Le patron de TfL suggère que les vigiles anti-graffitis pourraient taguer les trains eux-mêmes

Le directeur de Transport for London est sous le feu des critiques après avoir affirmé que les militants anti-graffitis pourraient être responsables des actes de vandalisme qu’ils tentent d’effacer. Selon le commissaire de TfL, « nous avons la preuve que des personnes créent des graffitis et les effacent ensuite ». Les critiques qualifient cette accusation de diffamation à l’encontre de Londoniens civiques qui ont osé mettre de l’ordre dans un service public en décrépitude.
Andy Lord, le directeur de TfL – et par association, le maire élu de Londres Sadiq Khan – est accusé de salir les bénévoles anti-graffitis dans une démarche qui a laissé les observateurs ferroviaires les plus chevronnés se frotter les yeux d’incrédulité.
Ces derniers mois, des militants de la lutte contre les graffitis ont pris le métro pour effacer ce qu’ils considèrent comme des tags disgracieux, dans le cadre d’une campagne très médiatisée menée par d’éminents experts conservateurs et dont le slogan est « Doing what Sadiq Khant » (Faire ce que Sadiq Khant).
Il est peut-être injuste de blâmer le maire de Londres pour tous les graffitis de la ville. Et il semble que le commissaire de TfL ait pris l’attaque contre son patron personnellement, à en juger par sa réponse peu délicate. Non seulement il a exhorté les bénévoles à cesser de nettoyer les trains, mais il est allé plus loin en suggérant que certains avaient peut-être peint les graffitis juste pour les effacer à nouveau.
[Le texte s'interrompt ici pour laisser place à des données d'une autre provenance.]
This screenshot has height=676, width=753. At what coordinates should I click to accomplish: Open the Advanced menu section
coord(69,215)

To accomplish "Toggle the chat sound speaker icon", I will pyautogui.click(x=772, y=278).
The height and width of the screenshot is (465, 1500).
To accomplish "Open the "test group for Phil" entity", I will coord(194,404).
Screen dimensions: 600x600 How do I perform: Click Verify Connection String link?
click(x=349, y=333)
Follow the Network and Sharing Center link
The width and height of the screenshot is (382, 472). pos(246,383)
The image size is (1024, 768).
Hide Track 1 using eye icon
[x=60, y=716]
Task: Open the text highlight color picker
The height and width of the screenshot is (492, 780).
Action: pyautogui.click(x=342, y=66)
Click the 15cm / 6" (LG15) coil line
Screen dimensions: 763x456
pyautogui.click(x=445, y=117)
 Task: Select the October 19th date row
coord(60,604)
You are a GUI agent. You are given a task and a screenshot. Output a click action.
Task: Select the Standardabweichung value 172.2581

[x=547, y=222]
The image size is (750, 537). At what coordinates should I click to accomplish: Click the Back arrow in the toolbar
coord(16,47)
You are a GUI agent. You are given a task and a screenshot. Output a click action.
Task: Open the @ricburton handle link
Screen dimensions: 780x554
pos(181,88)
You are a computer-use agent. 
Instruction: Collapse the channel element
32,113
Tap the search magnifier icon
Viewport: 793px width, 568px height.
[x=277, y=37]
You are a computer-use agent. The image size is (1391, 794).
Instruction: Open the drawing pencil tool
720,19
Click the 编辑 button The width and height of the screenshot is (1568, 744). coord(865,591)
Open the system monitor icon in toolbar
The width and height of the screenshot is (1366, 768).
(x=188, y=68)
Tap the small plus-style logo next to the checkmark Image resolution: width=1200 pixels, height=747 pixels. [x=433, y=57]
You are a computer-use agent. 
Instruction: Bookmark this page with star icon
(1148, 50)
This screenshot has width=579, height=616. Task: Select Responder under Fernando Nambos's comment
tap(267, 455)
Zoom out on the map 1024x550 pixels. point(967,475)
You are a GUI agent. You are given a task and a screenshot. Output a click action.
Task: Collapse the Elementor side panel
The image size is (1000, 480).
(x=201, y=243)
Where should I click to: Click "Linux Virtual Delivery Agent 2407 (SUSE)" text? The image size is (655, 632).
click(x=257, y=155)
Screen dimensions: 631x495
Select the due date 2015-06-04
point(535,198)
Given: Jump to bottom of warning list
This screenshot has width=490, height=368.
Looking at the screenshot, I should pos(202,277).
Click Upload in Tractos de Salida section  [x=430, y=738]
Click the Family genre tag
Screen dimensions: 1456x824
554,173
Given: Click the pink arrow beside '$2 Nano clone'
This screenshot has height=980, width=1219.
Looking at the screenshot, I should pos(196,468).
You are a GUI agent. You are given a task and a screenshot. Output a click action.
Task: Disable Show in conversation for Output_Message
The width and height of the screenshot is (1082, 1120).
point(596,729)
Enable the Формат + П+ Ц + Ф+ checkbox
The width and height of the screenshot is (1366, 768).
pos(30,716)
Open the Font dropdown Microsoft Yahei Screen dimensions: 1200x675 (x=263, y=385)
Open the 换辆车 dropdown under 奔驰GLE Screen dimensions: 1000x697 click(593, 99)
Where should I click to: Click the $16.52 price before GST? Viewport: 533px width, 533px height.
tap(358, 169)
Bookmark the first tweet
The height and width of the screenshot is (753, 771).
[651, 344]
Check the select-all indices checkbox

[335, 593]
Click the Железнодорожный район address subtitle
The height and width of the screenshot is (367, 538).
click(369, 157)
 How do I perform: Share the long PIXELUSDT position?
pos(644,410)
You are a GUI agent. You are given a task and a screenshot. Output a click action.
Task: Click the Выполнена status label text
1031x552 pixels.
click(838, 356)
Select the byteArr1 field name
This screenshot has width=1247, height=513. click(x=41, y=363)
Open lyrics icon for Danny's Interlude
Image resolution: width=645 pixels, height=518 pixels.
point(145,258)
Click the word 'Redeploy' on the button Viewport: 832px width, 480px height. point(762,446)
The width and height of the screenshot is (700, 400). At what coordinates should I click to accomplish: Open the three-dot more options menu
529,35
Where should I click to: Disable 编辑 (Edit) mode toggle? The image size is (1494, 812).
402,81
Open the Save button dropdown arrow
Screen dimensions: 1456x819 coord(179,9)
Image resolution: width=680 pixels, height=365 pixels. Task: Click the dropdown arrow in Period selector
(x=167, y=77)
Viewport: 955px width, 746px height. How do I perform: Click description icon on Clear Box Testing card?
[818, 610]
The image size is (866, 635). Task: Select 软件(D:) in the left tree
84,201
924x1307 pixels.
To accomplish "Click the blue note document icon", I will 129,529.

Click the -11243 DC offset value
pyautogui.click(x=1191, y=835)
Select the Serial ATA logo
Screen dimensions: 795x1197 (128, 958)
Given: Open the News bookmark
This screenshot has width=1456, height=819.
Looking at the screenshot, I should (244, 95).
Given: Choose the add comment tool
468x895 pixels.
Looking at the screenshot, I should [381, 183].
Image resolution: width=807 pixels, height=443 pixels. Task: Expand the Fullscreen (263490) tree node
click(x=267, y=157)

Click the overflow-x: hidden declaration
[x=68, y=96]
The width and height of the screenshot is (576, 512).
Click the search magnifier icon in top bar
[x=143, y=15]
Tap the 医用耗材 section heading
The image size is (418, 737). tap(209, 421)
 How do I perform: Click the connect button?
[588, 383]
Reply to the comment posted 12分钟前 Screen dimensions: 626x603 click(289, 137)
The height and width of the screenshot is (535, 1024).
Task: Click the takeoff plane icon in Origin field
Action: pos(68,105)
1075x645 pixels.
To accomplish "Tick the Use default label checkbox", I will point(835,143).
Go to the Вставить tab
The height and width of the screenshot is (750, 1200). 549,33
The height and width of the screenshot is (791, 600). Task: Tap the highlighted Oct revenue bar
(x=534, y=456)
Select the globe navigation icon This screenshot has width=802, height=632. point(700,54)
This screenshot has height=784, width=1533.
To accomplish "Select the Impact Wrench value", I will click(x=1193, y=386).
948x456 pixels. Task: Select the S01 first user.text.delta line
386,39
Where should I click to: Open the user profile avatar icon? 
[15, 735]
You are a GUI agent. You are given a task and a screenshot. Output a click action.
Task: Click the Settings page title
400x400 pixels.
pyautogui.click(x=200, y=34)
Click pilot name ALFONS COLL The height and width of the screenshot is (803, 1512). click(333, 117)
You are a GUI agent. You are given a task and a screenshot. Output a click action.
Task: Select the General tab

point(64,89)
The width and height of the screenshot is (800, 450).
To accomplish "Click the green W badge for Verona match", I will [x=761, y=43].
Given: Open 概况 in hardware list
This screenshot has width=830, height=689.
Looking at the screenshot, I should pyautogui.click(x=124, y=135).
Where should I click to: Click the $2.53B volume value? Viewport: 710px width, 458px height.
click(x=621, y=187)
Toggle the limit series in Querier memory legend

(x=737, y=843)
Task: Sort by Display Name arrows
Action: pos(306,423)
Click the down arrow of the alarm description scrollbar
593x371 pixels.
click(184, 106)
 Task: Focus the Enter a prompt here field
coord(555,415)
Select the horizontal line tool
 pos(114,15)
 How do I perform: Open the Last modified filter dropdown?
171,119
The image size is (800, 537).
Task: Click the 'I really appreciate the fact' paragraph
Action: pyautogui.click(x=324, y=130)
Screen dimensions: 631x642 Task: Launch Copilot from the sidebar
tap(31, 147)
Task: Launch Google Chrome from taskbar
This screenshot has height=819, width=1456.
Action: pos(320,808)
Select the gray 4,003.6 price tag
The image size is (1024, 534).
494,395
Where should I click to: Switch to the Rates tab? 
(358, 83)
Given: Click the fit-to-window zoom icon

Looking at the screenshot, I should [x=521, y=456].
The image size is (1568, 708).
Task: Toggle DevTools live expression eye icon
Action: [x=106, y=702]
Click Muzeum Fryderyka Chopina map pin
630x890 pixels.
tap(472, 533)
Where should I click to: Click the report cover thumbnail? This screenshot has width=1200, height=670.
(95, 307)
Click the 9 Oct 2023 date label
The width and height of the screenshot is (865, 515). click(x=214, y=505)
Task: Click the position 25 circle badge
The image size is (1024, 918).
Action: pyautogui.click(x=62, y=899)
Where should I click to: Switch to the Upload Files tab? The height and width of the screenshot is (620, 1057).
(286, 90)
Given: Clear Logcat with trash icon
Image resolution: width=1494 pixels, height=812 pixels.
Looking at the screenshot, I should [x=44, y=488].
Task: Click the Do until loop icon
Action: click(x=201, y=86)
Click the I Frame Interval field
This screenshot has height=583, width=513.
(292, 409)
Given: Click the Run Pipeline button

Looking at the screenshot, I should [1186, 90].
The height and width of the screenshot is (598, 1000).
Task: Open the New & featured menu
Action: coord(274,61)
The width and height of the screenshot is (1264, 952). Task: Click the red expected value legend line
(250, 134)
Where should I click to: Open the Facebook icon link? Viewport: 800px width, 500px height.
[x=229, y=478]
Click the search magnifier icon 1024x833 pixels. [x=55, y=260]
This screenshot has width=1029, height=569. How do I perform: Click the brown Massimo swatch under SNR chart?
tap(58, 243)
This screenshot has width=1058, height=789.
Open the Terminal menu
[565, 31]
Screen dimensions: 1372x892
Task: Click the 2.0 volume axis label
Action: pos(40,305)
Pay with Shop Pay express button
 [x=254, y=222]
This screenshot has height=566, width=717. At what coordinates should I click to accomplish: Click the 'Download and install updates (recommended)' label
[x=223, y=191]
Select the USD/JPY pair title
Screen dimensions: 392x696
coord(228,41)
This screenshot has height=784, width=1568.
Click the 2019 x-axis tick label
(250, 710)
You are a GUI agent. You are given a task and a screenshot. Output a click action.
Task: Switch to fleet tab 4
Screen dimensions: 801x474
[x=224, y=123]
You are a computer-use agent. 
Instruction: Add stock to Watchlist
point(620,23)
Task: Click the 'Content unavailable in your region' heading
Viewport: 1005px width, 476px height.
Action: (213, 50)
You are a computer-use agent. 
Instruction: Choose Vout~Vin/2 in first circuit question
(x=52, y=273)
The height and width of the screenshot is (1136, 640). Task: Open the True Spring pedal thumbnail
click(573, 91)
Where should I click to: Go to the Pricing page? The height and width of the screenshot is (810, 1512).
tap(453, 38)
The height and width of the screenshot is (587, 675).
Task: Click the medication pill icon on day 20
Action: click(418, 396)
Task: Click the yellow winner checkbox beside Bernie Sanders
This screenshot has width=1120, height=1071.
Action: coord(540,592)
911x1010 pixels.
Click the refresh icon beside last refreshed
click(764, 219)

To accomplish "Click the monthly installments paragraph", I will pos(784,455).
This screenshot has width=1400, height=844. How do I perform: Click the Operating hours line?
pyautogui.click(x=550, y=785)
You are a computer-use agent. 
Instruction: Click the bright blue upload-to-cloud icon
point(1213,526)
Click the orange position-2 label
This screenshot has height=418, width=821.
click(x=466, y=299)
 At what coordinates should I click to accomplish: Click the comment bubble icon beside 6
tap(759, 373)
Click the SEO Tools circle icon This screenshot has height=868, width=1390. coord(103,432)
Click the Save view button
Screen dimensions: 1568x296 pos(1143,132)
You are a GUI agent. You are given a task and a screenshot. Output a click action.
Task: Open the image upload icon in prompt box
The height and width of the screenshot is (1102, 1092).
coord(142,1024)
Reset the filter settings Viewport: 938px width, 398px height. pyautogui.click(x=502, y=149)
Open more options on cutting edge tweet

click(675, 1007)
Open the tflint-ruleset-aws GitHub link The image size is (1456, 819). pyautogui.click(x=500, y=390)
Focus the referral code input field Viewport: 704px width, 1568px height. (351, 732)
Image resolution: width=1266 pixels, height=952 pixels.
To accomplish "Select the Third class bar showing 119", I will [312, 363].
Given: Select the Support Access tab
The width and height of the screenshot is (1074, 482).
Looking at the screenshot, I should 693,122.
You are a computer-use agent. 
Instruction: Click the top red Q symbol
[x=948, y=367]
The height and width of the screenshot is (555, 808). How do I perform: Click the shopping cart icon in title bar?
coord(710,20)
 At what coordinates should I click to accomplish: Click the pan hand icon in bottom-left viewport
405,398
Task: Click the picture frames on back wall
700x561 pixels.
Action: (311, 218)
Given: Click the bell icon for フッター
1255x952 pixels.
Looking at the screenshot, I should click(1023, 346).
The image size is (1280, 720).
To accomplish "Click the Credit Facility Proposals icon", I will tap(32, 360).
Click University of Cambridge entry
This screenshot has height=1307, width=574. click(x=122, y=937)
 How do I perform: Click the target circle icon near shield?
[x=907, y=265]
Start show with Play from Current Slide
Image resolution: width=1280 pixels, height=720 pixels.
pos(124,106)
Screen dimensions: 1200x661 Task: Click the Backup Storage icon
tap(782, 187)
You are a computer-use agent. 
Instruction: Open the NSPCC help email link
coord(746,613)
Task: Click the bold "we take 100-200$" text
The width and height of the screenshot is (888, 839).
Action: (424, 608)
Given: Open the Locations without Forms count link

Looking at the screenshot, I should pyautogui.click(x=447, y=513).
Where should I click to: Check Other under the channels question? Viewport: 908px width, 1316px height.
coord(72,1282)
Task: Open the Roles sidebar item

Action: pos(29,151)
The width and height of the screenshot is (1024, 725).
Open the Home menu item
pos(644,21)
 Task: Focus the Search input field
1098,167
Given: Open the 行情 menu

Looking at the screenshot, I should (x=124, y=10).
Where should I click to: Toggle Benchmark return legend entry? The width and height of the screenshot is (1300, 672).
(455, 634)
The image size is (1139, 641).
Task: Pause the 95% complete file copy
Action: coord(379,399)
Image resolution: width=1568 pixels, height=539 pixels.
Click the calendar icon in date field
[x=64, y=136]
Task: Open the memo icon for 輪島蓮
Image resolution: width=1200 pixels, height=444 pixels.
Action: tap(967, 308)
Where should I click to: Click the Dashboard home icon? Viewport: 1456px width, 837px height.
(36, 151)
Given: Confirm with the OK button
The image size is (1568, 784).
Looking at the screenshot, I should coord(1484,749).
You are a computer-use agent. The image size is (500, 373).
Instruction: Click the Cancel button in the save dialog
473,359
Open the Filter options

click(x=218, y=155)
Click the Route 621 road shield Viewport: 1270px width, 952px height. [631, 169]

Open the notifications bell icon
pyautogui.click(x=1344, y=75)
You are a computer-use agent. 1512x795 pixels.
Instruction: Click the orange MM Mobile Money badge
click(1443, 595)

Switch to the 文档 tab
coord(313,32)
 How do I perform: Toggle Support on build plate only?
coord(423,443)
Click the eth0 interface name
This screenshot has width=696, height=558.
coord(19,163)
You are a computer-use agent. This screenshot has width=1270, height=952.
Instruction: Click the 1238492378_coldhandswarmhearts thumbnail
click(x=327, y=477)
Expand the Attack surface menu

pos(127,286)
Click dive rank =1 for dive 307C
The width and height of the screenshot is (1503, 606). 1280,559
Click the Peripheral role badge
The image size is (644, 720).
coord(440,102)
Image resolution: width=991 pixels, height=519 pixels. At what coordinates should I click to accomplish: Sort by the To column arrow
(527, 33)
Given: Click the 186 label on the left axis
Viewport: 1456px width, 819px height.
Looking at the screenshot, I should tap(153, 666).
S’exprimant devant l’Assemblée de Londres au début du mois de juillet, aux côtés de M. Khan, M. Lord a déclaré : « Tout d’abord, je demande à quiconque de cesser de nettoyer les trains : « Tout d’abord, je demanderais à quiconque de ne pas prendre cette affaire en main », en faisant référence à ceux qui nettoient les tags. Puis ce fut le coup de griffe : « Nous avons également des preuves que des personnes ont créé des graffitis et les ont ensuite enlevés. Les autorités compétentes enquêtent sur ce point. »
Sans surprise, les commentaires de Lord – et le soutien apparent du maire – ont suscité l’indignation des militants anti-graffitis londoniens et de leurs partisans influents. Armés d’éponges, de solvants et d’un sentiment élémentaire de fierté pour le domaine public, ils ripostent vigoureusement.
Effacer les preuves – en nettoyant les preuves
Nick Dixon, commentateur local et militant, est au cœur de la polémique. Avec d’autres hors-la-loi vêtus d’une tenue de protection, il a décidé de nettoyer la saleté des wagons de la Central Line de Londres et a eu la témérité de filmer le résultat. Au lieu d’applaudir, TfL a répondu par une réprimande cinglante, et en matière de campagne de dénigrement, celle-ci a plus de spray que de substance.
L’affirmation selon laquelle les nettoyeurs du métro pourraient fabriquer eux-mêmes les tags a été réfutée avec véhémence par des militants, des représentants élus et même un présentateur de GB News à la télévision nationale qui a participé au nettoyage. Cette réaction de colère s’explique en partie par la réponse du maire Khan à la campagne.
Sous la pression de Susan Hall, chef du groupe conservateur à l’Assemblée de Londres, M. Khan s’est vu demander pourquoi on laissait les groupes d’autodéfense nettoyer les trains tagués alors que le maire et TfL restaient inactifs face au vandalisme. Le maire n’a pas mâché ses mots et a répondu : « Tout d’abord, en tolérant ce comportement [le nettoyage], elle permet aux criminels de s’en tirer. Car ce que fait TfL, les équipes de contrôle, la police, c’est photographier les tags pour s’assurer qu’il y ait des poursuites. D’une part, la députée nous demande à juste titre de veiller à ce qu’il y ait davantage de poursuites. D’autre part, en encourageant les gens à nettoyer les graffitis, on réduit le nombre de poursuites, car il est impossible d’agir parce que les preuves ont été littéralement emportées ».
Aucune bonne action ne reste impunie
L’ironie est telle que l’on pourrait la recouvrir d’un Sharpie rempli de goudron. Selon ce raisonnement étrange, le nettoyage des trains ne permet pas de prouver qu’ils ont été dégradés. Le système de transport de la capitale nationale est fier de déployer des systèmes de surveillance par IA, d’installer des systèmes de vidéosurveillance à bord, d’employer une petite armée de personnel dans les gares et, à l’occasion, de faire en sorte que les trains soient à l’heure. Aujourd’hui, TfL demande aux voyageurs de croire qu’il n’existe aucune vidéo des tags.